It’s a fracture in the Democratic Party that unfolded in public over the weekend following the election, in a pair of interviews in The New York Times in which progressive Alexandria Ocasio-Cortez and moderate Conor Lamb took shots at each other. In response to Ocasio-Cortez criticizing the Lamb campaign for an anemic Facebook presence, Lamb, who represents a congressional district in western Pennsylvania that Trump won in 2016, blasted the New York congresswoman for undermining the party with anti-fracking tweets during a presidential debate.

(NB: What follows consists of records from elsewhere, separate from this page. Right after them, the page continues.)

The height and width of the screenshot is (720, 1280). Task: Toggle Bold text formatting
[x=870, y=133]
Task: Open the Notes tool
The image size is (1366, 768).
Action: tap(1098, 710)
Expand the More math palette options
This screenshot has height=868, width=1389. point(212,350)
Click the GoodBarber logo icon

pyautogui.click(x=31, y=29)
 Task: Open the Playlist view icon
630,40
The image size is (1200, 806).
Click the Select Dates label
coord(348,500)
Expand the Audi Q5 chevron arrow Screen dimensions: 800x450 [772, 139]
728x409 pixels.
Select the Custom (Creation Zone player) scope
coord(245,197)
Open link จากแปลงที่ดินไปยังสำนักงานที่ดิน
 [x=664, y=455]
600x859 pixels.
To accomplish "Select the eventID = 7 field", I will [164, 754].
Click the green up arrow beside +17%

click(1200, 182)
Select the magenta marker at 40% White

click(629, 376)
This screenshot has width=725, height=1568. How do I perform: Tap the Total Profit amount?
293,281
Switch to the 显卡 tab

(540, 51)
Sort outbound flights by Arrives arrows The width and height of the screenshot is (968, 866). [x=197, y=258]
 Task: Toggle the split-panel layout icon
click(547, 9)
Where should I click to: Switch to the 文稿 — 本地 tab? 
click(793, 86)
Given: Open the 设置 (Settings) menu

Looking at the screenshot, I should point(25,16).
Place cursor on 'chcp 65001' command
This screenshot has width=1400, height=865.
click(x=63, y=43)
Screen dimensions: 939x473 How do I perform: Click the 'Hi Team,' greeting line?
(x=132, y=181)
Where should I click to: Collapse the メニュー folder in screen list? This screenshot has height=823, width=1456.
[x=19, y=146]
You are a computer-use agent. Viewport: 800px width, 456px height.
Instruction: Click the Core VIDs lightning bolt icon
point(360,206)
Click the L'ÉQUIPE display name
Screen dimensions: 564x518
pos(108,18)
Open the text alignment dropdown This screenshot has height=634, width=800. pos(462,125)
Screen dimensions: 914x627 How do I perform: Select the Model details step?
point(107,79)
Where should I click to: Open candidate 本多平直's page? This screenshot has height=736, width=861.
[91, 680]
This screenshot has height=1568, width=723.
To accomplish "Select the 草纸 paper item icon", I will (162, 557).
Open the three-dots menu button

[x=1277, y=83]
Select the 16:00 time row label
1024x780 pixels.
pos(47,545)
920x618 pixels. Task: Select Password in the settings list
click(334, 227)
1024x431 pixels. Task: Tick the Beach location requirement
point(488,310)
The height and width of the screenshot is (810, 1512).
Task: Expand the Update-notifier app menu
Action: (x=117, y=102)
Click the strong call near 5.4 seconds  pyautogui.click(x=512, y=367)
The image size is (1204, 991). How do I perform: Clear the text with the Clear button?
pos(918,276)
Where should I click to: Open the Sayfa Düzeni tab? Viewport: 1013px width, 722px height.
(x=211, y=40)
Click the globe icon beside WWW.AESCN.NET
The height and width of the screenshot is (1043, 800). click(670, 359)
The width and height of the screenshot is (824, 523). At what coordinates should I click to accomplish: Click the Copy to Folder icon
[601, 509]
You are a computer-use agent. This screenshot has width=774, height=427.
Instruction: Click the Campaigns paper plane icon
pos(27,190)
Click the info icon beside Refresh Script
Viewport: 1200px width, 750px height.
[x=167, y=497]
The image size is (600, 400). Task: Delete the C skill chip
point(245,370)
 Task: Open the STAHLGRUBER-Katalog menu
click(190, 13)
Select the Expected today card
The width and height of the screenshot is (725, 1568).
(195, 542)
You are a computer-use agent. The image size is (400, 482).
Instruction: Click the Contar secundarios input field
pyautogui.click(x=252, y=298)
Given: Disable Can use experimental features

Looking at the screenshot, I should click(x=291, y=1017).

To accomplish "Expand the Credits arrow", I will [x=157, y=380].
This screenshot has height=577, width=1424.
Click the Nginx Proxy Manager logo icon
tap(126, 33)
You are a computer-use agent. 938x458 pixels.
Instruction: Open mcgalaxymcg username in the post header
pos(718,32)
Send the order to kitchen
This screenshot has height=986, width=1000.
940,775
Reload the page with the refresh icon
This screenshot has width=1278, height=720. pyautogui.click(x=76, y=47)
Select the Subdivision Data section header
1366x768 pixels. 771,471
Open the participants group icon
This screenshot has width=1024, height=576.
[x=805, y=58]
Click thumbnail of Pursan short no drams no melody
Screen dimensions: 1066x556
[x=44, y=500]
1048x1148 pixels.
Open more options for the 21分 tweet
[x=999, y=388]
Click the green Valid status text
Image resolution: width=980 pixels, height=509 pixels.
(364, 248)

Senator Jones himself had some concerns about Democratic intra-party politics. In a post-election phone interview on Wednesday, he spoke about wanting to see a change in how the national party funded its candidates. “I would like to see more operated under the DNC, because I think that that’s more of a grassroots, state level,” he said. “My concern has been with [the Democratic Senatorial Campaign Committee and the Democratic Congressional Campaign Committee] that they would lunge from candidate to candidate. And they don’t do the work at the grassroots level. They look for what I call ‘The New Shiny Penny.’
“Look how much we outspent Tuberville,” Jones continued. “Look how much Jaime outspent Lindsey Graham. So it’s not just about money. We have money. It’s not just about resources. We have resources. It’s about the electorate. And when you are trying to build back the trust of the electorate, you got to do more than just run a candidate with resources.
“It takes a lot of work over time. And the Republicans have been very, very good at doing that. And where I think that Democrats in the South have opportunities is if we confront some of these social issues head on, like I did. Like abortion. Like guns, gays. Just confront those, head on. The demographics are changing. You cannot try to mealy-mouth these things and hide behind them. You’ve got to let folks know where you stand. And explain that you’re not an extremist, and you’re there for them. And maybe we don’t always agree on a couple of things about these issues, but we can find some common ground to agree on.”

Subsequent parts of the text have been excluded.